**Problem details:** In the listing beneath this line, copy exactly the lines starting with the one containing "Helpers (29, 904)" and going on through the one containing "Privacy policy (1345, 1072)".

-*-*-

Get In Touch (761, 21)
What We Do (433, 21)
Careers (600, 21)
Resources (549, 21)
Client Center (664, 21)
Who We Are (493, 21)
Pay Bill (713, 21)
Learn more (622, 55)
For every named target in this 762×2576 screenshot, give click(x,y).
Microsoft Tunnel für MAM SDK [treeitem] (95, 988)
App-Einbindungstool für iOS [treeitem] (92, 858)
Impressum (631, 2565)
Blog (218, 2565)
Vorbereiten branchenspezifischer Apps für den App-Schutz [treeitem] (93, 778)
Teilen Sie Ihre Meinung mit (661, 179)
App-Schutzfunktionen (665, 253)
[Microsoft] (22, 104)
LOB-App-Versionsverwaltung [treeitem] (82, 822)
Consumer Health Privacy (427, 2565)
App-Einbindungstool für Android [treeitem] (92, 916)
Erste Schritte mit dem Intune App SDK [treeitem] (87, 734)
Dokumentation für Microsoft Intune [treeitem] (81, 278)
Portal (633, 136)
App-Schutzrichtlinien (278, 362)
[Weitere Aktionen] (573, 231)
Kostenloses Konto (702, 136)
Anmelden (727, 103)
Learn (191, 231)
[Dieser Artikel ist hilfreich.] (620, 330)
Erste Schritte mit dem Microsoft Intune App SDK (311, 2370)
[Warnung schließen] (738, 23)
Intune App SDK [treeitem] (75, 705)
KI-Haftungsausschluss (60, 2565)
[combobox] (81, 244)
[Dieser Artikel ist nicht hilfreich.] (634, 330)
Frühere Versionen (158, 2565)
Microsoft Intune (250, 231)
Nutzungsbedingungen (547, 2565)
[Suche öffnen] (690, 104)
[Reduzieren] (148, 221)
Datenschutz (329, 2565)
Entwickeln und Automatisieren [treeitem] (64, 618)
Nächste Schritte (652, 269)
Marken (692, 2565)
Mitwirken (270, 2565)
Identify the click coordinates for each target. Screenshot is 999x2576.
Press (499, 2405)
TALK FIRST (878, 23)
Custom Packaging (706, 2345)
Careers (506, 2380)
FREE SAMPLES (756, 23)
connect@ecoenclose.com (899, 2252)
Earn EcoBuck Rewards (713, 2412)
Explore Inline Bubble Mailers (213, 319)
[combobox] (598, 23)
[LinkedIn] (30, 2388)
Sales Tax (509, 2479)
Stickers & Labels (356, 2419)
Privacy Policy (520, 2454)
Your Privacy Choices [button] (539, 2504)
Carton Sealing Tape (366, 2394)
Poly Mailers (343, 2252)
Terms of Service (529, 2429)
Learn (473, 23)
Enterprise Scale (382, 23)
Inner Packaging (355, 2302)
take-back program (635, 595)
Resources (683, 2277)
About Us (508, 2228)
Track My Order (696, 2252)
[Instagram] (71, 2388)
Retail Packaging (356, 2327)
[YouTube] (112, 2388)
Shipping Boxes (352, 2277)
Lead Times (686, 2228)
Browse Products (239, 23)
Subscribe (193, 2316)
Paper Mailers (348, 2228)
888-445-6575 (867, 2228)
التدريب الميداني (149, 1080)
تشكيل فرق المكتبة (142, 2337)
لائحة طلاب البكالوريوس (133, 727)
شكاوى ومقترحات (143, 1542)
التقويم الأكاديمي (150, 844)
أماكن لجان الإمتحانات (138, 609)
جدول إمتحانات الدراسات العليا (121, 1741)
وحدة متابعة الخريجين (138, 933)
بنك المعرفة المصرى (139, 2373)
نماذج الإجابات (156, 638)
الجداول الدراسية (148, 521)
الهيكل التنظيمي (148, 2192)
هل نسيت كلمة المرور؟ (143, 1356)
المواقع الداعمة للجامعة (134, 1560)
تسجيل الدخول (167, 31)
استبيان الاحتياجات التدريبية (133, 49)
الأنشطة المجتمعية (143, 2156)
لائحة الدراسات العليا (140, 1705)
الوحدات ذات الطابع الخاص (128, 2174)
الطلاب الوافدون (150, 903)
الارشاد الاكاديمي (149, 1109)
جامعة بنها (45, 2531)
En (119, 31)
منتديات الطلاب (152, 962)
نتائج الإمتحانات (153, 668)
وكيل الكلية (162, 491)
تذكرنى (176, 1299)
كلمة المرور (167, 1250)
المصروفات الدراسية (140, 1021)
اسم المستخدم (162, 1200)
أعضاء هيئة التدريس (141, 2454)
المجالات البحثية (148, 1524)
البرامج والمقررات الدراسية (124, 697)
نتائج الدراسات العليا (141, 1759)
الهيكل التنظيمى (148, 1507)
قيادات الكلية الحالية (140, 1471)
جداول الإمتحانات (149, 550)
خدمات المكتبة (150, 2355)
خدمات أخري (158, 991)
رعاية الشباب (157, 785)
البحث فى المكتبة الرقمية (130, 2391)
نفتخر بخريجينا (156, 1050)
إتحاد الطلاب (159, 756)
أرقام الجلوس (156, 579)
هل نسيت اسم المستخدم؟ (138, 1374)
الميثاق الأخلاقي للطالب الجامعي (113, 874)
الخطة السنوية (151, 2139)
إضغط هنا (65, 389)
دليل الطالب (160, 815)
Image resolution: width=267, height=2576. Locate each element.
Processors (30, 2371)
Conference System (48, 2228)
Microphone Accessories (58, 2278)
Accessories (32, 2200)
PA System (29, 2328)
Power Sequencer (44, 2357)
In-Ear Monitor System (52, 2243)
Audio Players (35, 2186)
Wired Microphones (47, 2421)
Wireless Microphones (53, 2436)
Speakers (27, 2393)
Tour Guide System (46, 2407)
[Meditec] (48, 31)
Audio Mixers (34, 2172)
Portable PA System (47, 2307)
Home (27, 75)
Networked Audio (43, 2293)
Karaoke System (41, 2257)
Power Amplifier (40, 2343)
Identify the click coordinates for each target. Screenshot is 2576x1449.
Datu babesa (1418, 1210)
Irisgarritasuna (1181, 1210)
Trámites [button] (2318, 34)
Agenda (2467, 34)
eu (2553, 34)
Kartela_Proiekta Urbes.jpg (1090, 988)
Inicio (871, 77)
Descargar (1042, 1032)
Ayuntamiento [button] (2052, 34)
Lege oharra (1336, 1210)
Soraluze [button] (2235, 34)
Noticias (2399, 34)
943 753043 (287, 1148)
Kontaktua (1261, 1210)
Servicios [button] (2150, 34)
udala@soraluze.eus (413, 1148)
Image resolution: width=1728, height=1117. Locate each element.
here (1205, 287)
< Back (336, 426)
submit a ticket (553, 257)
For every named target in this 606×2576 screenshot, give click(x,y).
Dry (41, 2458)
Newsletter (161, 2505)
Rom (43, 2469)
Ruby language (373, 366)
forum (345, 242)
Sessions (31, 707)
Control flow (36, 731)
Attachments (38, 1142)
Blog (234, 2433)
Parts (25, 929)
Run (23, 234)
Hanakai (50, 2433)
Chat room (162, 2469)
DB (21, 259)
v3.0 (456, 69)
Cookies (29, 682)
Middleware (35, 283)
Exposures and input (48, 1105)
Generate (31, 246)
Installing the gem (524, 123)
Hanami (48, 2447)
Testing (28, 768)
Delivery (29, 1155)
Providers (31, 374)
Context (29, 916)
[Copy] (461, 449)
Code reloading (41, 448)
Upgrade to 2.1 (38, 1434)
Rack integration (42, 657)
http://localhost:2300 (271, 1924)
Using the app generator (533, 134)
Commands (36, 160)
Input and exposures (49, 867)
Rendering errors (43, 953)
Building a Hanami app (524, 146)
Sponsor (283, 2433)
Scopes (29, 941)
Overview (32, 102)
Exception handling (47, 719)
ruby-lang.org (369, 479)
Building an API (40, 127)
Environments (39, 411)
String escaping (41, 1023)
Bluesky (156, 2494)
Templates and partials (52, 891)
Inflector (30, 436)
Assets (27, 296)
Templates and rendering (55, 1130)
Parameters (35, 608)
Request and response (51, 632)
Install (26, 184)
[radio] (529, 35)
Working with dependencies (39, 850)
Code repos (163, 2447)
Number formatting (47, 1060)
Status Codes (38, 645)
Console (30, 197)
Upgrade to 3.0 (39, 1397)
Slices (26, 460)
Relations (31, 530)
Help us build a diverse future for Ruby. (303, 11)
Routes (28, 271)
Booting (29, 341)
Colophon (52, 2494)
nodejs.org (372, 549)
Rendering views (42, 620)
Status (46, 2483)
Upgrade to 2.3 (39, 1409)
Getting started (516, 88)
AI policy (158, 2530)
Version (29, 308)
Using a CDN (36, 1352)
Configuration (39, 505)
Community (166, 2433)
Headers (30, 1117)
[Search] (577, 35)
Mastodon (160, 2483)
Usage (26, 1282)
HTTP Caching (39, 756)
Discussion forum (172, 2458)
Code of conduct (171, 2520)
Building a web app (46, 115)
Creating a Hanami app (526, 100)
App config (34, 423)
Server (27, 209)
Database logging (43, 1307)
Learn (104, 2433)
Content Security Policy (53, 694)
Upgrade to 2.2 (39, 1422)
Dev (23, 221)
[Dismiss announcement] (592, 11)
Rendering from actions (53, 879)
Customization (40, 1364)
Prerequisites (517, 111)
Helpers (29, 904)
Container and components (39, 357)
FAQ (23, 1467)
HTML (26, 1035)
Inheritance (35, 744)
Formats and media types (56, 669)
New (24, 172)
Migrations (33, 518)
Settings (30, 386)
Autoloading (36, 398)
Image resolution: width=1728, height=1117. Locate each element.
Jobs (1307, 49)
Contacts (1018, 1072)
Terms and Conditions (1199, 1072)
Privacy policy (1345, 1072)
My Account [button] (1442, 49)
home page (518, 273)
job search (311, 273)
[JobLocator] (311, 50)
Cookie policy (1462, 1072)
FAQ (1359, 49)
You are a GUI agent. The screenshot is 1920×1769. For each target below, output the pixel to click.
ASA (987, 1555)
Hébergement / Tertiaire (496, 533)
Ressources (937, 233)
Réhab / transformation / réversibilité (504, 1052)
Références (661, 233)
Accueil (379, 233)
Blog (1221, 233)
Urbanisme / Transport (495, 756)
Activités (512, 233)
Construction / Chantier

-*-*-

**Solution for this exercise:**
Helpers (29, 904)
Container and components (39, 357)
FAQ (23, 1467)
HTML (26, 1035)
Inheritance (35, 744)
Formats and media types (56, 669)
New (24, 172)
Migrations (33, 518)
Settings (30, 386)
Autoloading (36, 398)
Image resolution: width=1728, height=1117. Locate each element.
Jobs (1307, 49)
Contacts (1018, 1072)
Terms and Conditions (1199, 1072)
Privacy policy (1345, 1072)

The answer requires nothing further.